Salt to the Sea

Huge waves battered and tossed us. A woman vomited in her lap. A deep rumbling sounded from the ship as it slid farther beneath the water. The wandering boy stood up in our lifeboat, his tiny arms stretched up toward the ship. “Opi,” he wailed. “Opi!”


A tuft of white hair appeared. “I’m coming, Klaus!” echoed from above. The shoe poet leapt feetfirst off the ship, plummeting toward the sea.

“Poet!” I screamed.

He plunged into the water nearby. Florian handed me the baby and jumped up to dive in after him. A wave threw our boat and Florian stumbled, slamming onto the pin holding the oar. The wandering boy grabbed his coat. The boat pitched and hurled.

“Row away,” someone yelled. “When the ship goes under it will suck us down with it.”

“Wait,” said the wandering boy, frantically searching the water. “Wait for my Opi.”

“Heinz!” Florian called into the darkness, his voice breaking with emotion. “Heinz, are you there?”

But the shoe poet did not reappear.

Florian grabbed my arm. “The sack of coins. The old man tied the bag to his belt. He gave me his life vest.”

“Opi!” sobbed the wandering boy. “No, please, Opi.”

Poet.

Our blessed shoe poet. Our Opi.

Our one light in the darkness.

He was gone.





alfred


The lifeboat was in the water. I was not in it.

No operable boats remained.

Some people had jumped down after the lifeboats. I was not a good jumper.

I was afraid to jump.

Shouting. Crying. Gunshots.

The ship slid deeper into the sea.

And then someone was pulling, yanking at me.

The young Latvian woman who gave birth was screaming in my face and dragging me. The ship’s list increased and so did my terror. I stumbled behind the girl, my back feeling so heavy. And then we passed two rafts, stuck together with ice. She began kicking at them frantically, to dislodge them from the deck. One of the rafts came loose. The girl pulled me down onto it.

And then we began to slide.





emilia


The raft was sheet steel with large buoyancy floats on each end. Planks of wood stretched across the tanks with netting in between. The ship tilted and our raft began to skid. Like a winter sled racing down an icy hill, we skated across the deck.

Metal scraping. People screaming.

I grasped tightly to the netting. Our raft launched out into the sea.

Items tumbled into the water behind us with a splash. Luggage. Empty rafts. Empty bodies.

A crowded lifeboat floated nearby. Drowning people in the water clung to the edges of the boat, desperately trying to pull themselves in.

“Please,” begged a teenage boy. “I’m so cold. Please let me in.” He gripped the side of the lifeboat, struggling to pull himself up.

“It’s too crowded. It will capsize,” argued the people in the boat.

“Could you please warm my hands then? Please, help me?”

They did not warm his hands. They beat at the teenager’s fingers until he released his grip and slipped beneath the surface with a few small bubbles.

“Come!” I yelled to the people in the water. “We have room on the raft.” And then an enormous wave lifted the raft and pulled us away from the sinking ship.

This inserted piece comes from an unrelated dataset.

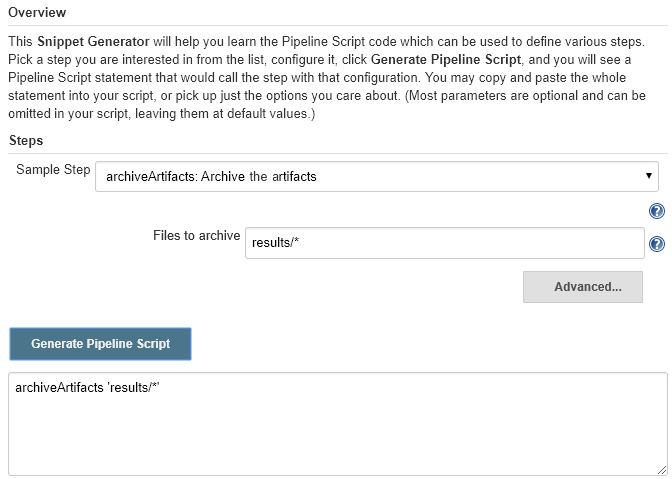Click the bold Snippet Generator text

93,42
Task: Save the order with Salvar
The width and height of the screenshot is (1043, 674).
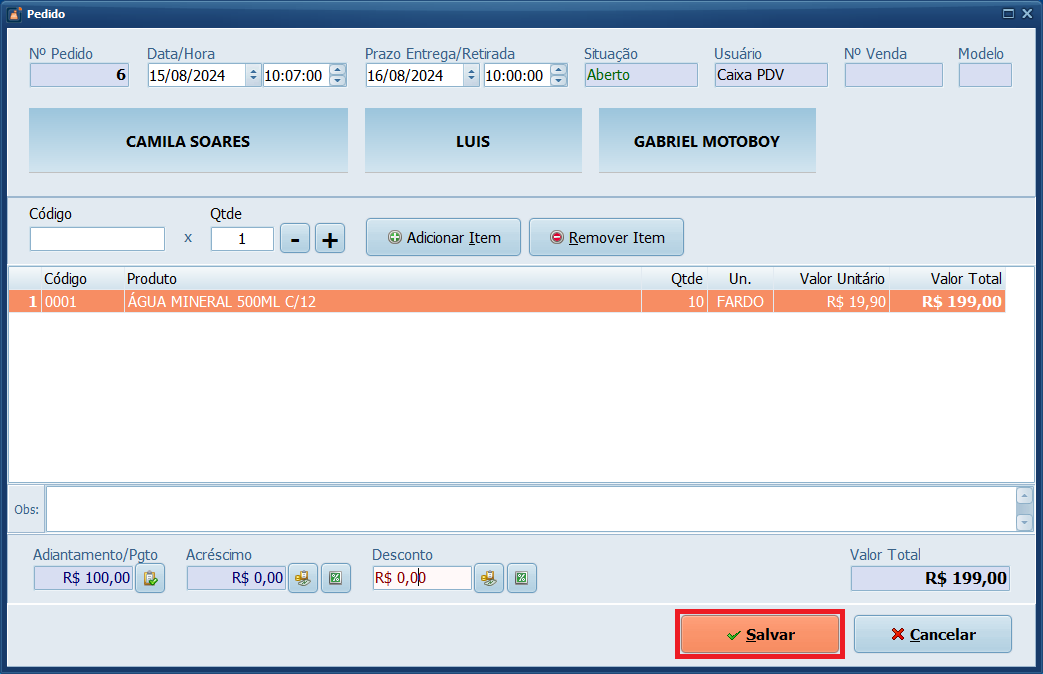Action: point(760,634)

How foolish to believe we are more powerful than the sea or the sky. I watched from the raft as the beautiful deep began to swallow the massive boat of steel.

In one large gulp.





joana


   The baby. The wandering boy. What was I to do?





florian


   The Polish girl. My pack. Where were they?





emilia


   The knight. He had the baby. I knew he’d be a savior.





alfred


   Bodies were strewn like human confetti. Would I still get my medal?





florian


The tail of the ship was all that remained sticking out of the water. People dangled from the railings, their legs swinging wildly. The glass-enclosed sundeck at the back of the ship was packed with hundreds of trapped passengers. They banged their desperate fists against the glass. The water inside rose higher and higher. A brave sailor, balancing on the stern, hacked at the glass with an ax, trying to free the trapped people. The glass would not break. He swung harder, then lost his balance and fell into the sea. We watched in horror as the people behind the glass began to drown.

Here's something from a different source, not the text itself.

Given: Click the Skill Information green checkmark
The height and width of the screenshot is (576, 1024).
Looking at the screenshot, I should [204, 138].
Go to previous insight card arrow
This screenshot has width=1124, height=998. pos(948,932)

A lifeboat floated near the back of the Gustloff. In it sat a captain and several sailors.

Thousands of lifeless bodies floated around us. I searched for Heinz and the sailor with my pack. A young girl kicked and shrieked in the water next to our lifeboat.

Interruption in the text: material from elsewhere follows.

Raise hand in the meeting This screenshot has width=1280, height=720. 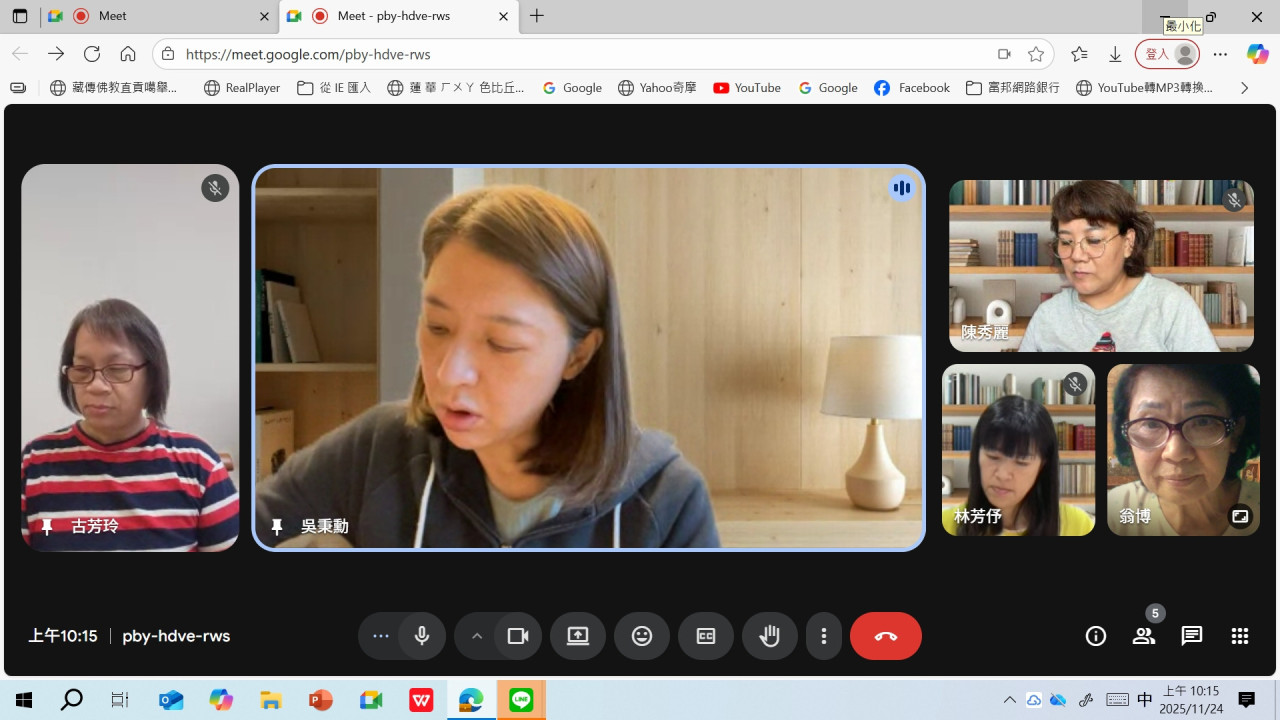click(769, 636)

I removed my life vest and threw it to her. “Grab my hand,” I told her.

“No!” yelled a woman in our boat. “She’ll turn us over!”

I stood and leaned over the side. Our lifeboat tipped toward the water. Everyone screamed. I reached down and grabbed the girl by her hair. She gripped my arm and I pulled her into the boat. She fell, soaked and exhausted at our feet.

A woman in a fur coat yelled at me. “You had no right! You’re endangering everyone!”

“Shut up!” I roared. My body shook with anger. “Do you hear me? Shut up!” Everyone fell quiet. The wandering boy hid his crying face in the crook of his arm. Joana reached up to me.